Permafrost studies may be severely underestimating the methane released in the Arctic in the course of a year, according to a paper published in late December in the Proceedings of the National Academy of Sciences.
Methane is a shorter-lived greenhouse gas than carbon dioxide, but it is 25 times more potent by weight.
Past research has only collected data for the summer months, when the Arctic is at its warmest. But “the cold period in general is the time of the year that is warming the fastest in these Arctic ecosystems,” said lead author Donatella Zona of San Diego State University and the University of Sheffield. “Really, if we’re thinking about the future of climate change, we need to understand if this time of the year is important.”

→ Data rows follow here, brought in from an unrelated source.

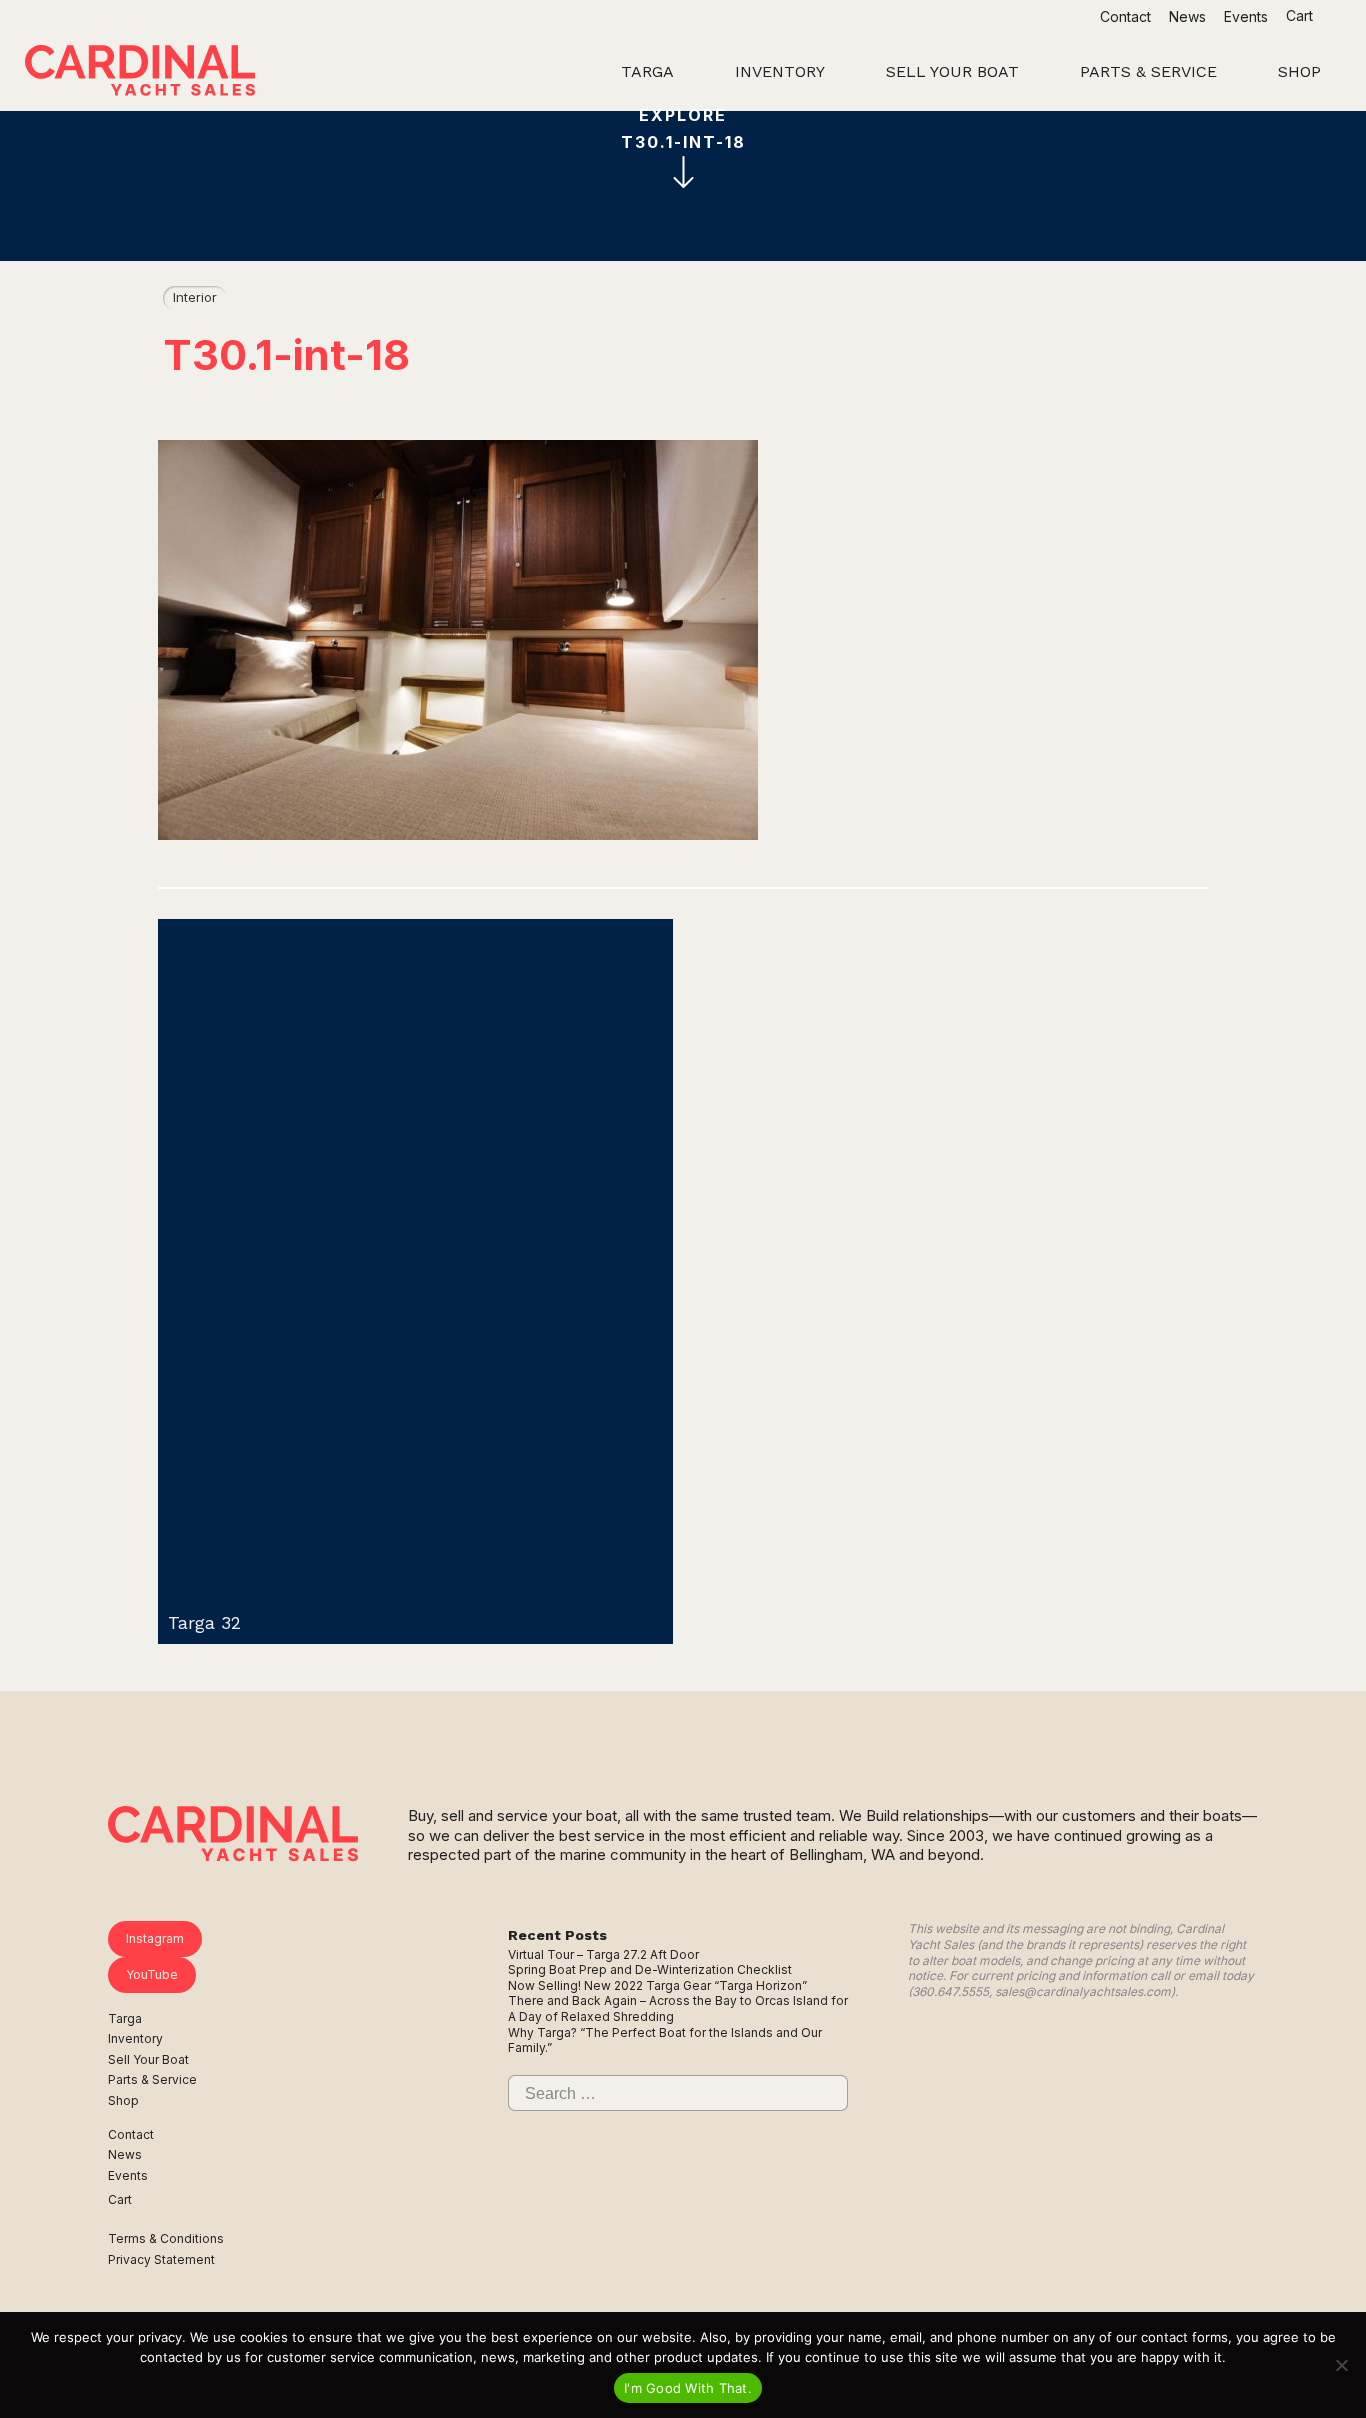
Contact (1125, 16)
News (1187, 16)
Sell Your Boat (148, 2059)
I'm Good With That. (688, 2388)
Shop (123, 2100)
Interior (195, 297)
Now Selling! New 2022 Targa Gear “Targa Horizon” (657, 1985)
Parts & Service (152, 2079)
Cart (1301, 15)
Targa (125, 2018)
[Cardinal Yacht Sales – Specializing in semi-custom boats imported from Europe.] (140, 73)
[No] (1341, 2365)
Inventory (135, 2038)
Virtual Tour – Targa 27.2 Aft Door (603, 1954)
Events (1246, 16)
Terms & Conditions (166, 2238)
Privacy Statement (161, 2259)
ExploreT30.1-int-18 (683, 128)
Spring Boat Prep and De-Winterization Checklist (650, 1969)
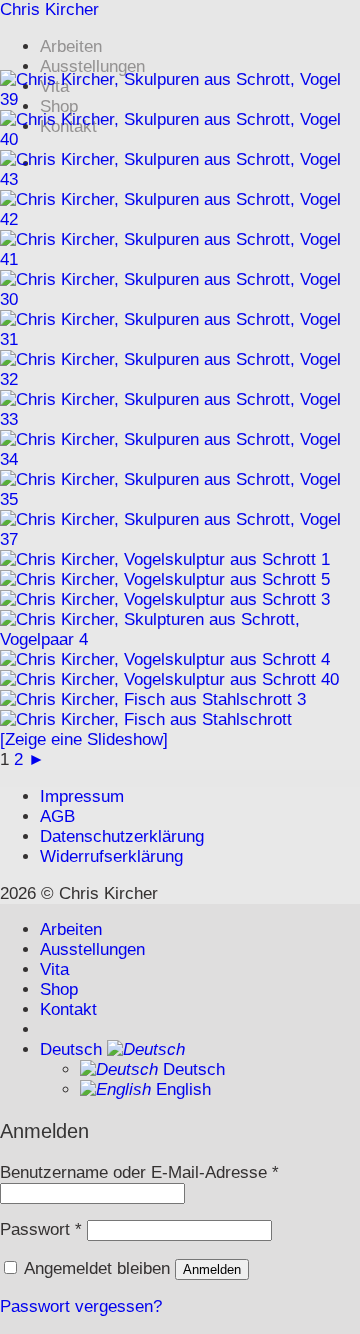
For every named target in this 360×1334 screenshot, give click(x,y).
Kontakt (68, 1009)
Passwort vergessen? (81, 1306)
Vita (54, 969)
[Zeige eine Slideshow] (84, 739)
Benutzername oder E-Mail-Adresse (139, 1172)
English (181, 1089)
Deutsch (73, 1049)
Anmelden (212, 1269)
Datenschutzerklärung (122, 836)
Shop (59, 989)
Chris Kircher (49, 9)
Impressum (82, 796)
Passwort (41, 1229)
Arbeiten (71, 46)
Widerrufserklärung (111, 856)
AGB (57, 816)
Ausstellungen (92, 66)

Permafrost models “are important because they allow scientists to make projections about how severe global warming will be in the future and help policy-makers make decisions about how much—and how quickly—global carbon emissions need to be reduced,” the Post explains. So between June 2013 and January 2015, “Zona, along with a group of nearly 20 other scientists, decided to investigate whether cold-season methane emissions were really as negligible as the models have assumed.”
Their results show that “cold-season methane emissions are not only not negligible—they’re pretty significant,” Harvey writes. While emissions varied somewhat from one site to the next, “emissions from September to May accounted for about half of all the methane emitted from those sites throughout the entire year.”